However, U.S. officials did not carry through on a threat to block the new body's funding, and they pledged to work with other nations to make the council "as strong as it can be."

Jan Eliasson, president of the General Assembly, called the vote "a historic moment for human rights" as 170 member-states backed the new council. Israel, the Marshall Islands and Palau joined the U.S. in voting against, while Iran, Venezuela and Belarus abstained.

U.S. Ambassador John Bolton said the diplomats had missed a historic opportunity to help those most in need.

"We must not let the victims of human rights abuses throughout the world think that U.N. member states were willing to settle for 'good enough,' " Bolton said. "We must not let history remember us as the architects of a council that was a 'compromise.' "

Bolton said later that Washington had not yet decided whether to seek a seat on the new council.

The new council is meant to replace the 53-member Commission on Human Rights founded in 1946 to censure countries that abuse their own citizens.
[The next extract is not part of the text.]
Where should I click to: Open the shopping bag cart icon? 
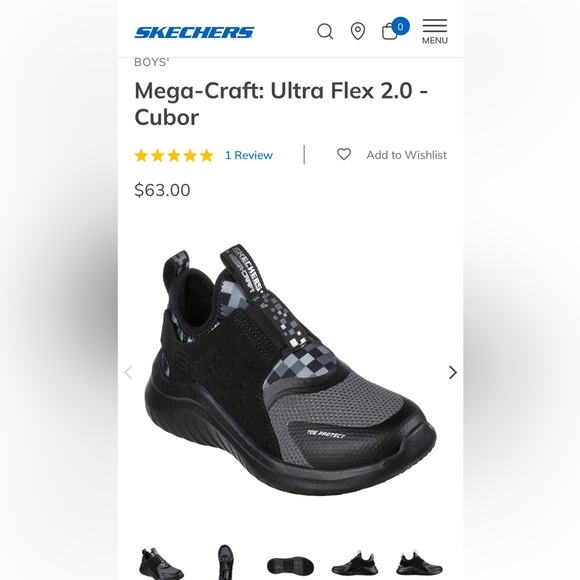(x=390, y=31)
Membership on the commission was allocated by region, allowing countries with poor human rights records to gain seats and use them to head off criticism of their actions.
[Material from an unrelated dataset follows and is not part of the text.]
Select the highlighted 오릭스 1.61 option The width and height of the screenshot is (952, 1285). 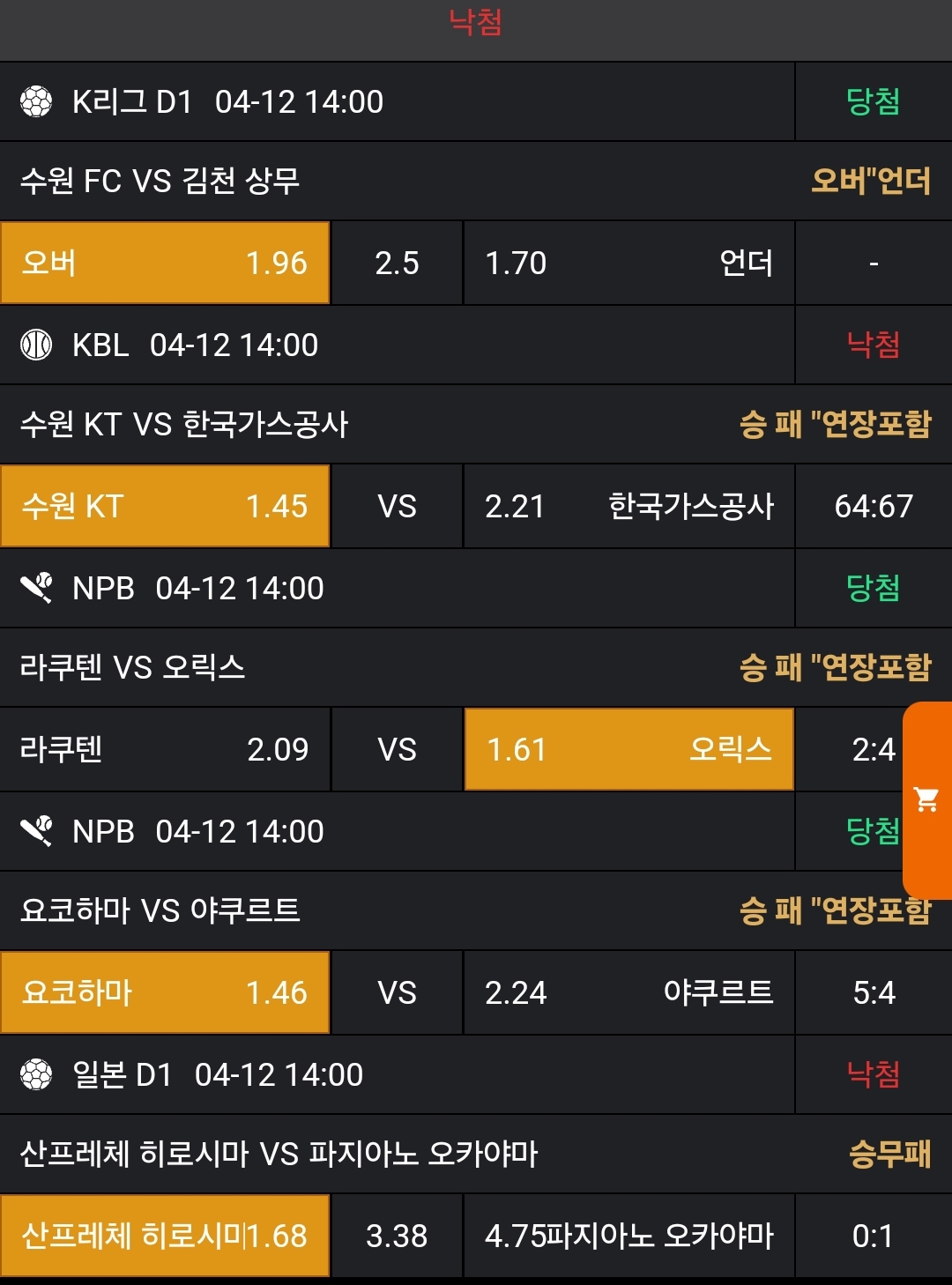(x=628, y=749)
U.N. Secretary-General Kofi Annan proposed the new council last year, saying that the commission's nonexistent declining credibility "casts a shadow on the reputation of the United Nations system as a whole."
I'd say that the UN casts a shadow on the reputation of diplomacy.

But months of negotiations culminated in the watered-down compromise presented Wednesday to the General Assembly.
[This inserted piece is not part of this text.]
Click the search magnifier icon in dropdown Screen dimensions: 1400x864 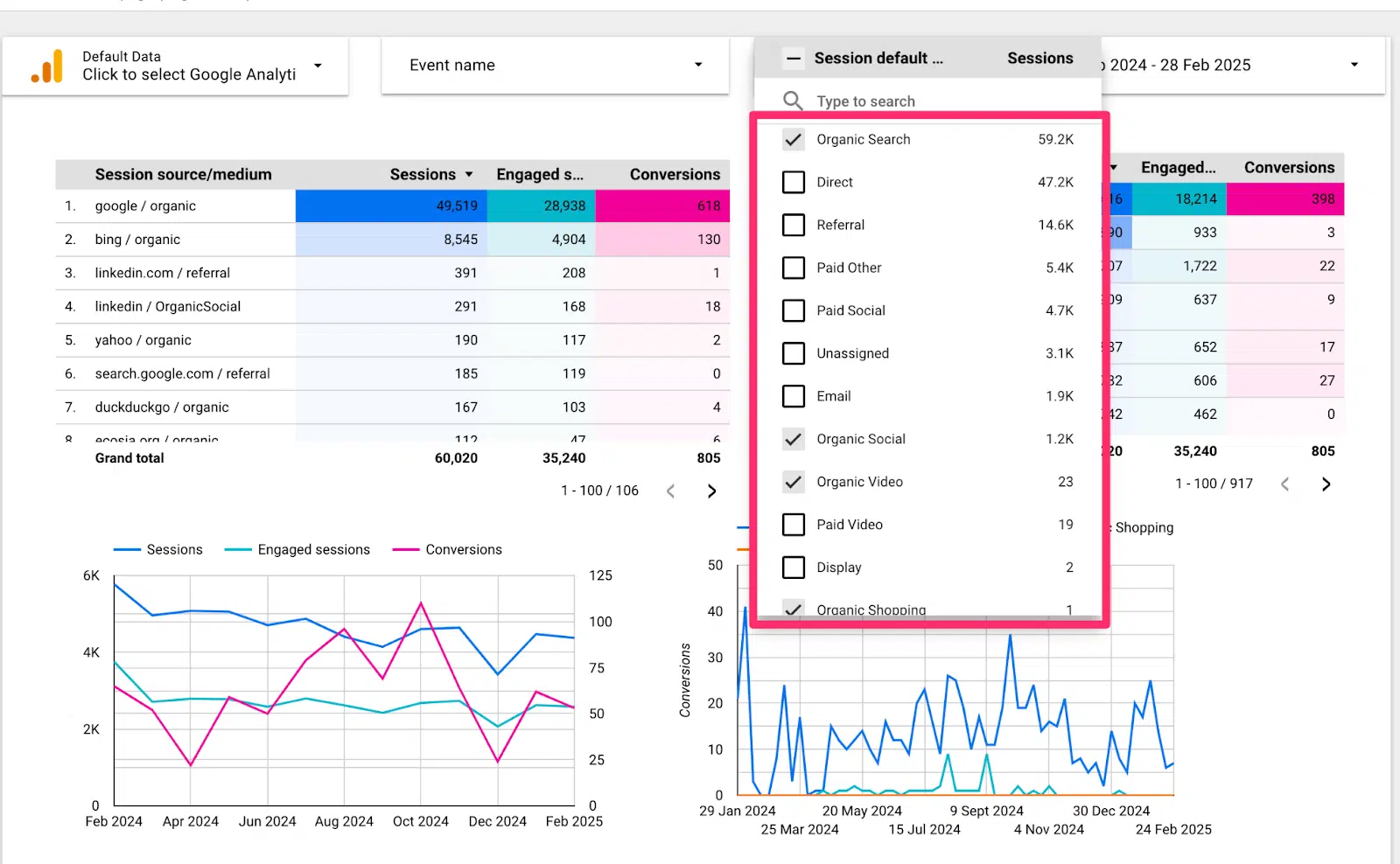click(x=793, y=101)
The new council will be slightly smaller, with 47 members. In an effort to keep violators off the panel, its rules say that to join a candidate has to win a majority, or 96 votes, in a direct election in the General Assembly.

Also Wednesday, Bolton compared the threat from Iran's nuclear programs to the 2001 terrorist attacks on the United States.

"Just like Sept. 11, only with nuclear weapons this time, that's the threat. I think that is the threat," Bolton told ABC News' Nightline program.

Bolton ratcheted up the rhetoric as the five veto-holding members of the U.N. Security Council failed again to reach agreement on how to curb Iran's nuclear ambitions after a fifth round of negotiations.